3. Reibungskupplung nach Anspruch 2, dadurch gekennzeichnet, dass zwischen den beiden Kragen (50, 52) ein Reibkörper (54a, 54b, 54c) angeordnet ist.
4. Reibungskupplung nach Anspruch 3, dadurch gekennzeichnet, dass der Reibkörper (54a, 54b) in im Kragen (50) der Mitnehmerscheibe (24) eingebrachte Ausnehmungen angeordnet ist.
5. Reibungskupplung nach Anspruch 3, dadurch gekennzeichnet, dass der Reibkörper (54c) in im Kragen (52) des Antriebszahnrades (12) eingebrachten Ausnehmungen angeordnet ist.

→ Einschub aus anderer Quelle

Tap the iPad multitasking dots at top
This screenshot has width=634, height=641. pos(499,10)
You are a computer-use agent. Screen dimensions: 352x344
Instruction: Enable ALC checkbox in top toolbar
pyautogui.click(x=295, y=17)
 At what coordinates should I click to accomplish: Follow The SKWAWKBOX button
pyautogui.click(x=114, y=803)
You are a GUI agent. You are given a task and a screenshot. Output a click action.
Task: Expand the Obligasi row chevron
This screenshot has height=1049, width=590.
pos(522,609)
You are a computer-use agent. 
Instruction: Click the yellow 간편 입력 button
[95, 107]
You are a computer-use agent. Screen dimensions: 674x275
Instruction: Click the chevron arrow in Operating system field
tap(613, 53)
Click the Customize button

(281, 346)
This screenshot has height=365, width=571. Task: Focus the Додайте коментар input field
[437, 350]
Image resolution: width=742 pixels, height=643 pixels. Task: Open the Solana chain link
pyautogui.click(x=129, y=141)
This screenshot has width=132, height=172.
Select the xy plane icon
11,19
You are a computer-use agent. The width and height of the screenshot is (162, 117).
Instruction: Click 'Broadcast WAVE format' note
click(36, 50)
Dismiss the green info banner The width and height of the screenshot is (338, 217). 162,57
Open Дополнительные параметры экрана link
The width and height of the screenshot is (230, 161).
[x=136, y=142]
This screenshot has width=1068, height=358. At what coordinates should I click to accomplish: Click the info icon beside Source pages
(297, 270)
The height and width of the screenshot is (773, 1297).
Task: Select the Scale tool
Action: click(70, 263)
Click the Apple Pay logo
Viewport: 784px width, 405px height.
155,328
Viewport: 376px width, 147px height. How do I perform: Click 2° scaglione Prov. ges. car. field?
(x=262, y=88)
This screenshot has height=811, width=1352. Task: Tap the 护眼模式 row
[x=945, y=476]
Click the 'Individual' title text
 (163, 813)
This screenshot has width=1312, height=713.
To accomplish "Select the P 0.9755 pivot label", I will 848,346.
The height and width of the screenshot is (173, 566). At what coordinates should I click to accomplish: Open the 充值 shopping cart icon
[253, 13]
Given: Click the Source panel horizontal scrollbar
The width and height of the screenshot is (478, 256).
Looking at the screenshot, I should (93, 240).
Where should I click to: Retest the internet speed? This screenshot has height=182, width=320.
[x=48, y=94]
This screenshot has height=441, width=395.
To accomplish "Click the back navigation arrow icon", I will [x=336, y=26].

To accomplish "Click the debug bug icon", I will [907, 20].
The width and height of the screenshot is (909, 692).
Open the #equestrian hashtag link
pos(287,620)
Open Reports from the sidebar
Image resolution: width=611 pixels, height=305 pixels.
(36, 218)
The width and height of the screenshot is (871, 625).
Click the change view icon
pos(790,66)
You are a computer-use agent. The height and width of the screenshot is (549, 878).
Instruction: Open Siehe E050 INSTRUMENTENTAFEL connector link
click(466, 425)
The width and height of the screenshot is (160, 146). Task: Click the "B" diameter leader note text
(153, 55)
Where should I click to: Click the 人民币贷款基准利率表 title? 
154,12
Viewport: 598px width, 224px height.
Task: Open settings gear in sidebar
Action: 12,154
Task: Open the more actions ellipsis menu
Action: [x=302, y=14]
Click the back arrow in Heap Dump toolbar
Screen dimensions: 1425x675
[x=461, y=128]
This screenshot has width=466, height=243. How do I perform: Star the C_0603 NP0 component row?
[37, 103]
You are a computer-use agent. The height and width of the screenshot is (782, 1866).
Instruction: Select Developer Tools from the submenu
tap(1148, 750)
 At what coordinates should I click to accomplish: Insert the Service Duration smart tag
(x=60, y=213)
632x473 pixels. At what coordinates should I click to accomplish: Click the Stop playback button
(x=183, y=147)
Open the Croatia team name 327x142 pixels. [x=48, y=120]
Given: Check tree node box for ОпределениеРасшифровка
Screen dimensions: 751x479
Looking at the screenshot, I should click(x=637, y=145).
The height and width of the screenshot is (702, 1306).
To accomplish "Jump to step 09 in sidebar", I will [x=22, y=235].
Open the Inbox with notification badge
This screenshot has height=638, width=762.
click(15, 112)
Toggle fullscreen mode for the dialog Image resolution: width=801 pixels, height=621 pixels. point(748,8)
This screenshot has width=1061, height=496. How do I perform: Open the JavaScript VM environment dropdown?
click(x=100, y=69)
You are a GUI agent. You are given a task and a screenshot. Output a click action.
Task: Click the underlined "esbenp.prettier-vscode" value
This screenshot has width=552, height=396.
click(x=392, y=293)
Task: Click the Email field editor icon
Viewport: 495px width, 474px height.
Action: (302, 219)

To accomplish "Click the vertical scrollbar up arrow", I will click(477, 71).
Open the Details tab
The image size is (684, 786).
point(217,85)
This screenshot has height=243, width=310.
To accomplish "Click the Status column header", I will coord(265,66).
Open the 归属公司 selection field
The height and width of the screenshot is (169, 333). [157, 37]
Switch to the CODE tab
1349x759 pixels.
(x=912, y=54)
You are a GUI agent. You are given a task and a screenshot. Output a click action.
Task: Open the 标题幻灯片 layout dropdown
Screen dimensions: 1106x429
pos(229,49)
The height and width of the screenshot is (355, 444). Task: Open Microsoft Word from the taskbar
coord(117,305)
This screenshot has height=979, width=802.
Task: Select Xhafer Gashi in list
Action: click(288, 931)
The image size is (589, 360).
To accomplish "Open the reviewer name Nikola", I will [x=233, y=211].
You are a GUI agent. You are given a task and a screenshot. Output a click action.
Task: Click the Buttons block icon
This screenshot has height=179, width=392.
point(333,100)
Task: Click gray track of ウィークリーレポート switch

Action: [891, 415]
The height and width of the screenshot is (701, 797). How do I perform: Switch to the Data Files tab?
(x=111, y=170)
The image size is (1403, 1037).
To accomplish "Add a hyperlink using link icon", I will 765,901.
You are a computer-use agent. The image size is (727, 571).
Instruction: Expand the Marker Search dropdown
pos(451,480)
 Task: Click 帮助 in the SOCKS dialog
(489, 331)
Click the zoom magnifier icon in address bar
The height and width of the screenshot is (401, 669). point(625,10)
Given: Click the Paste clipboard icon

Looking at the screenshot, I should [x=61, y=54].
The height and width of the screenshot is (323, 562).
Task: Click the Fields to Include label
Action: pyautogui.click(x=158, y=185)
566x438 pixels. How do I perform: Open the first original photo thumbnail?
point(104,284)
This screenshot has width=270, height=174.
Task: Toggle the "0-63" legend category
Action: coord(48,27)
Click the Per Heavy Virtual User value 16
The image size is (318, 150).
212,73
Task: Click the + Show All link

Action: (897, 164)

6. Reibungskupplung nach einem der Ansprüche 3 bis 5, dadurch gekennzeichnet, dass der Reibkörper (54a, 54b, 54c) als mindestens ein Reibring ausgebildet ist.
7. Reibungskupplung nach Anspruch 6, dadurch gekennzeichnet, dass der/die Reibring(e) (54a, 54b, 54c) im Querschnitt kreis- oder rechteckförmig ausgebildet sind.
8. Reibungskupplung nach einem der vorhergehenden Ansprüche, dadurch gekennzeichnet, dass am Antriebszahnrad (12) ein Verspannzahnrad (18) angeordnet ist.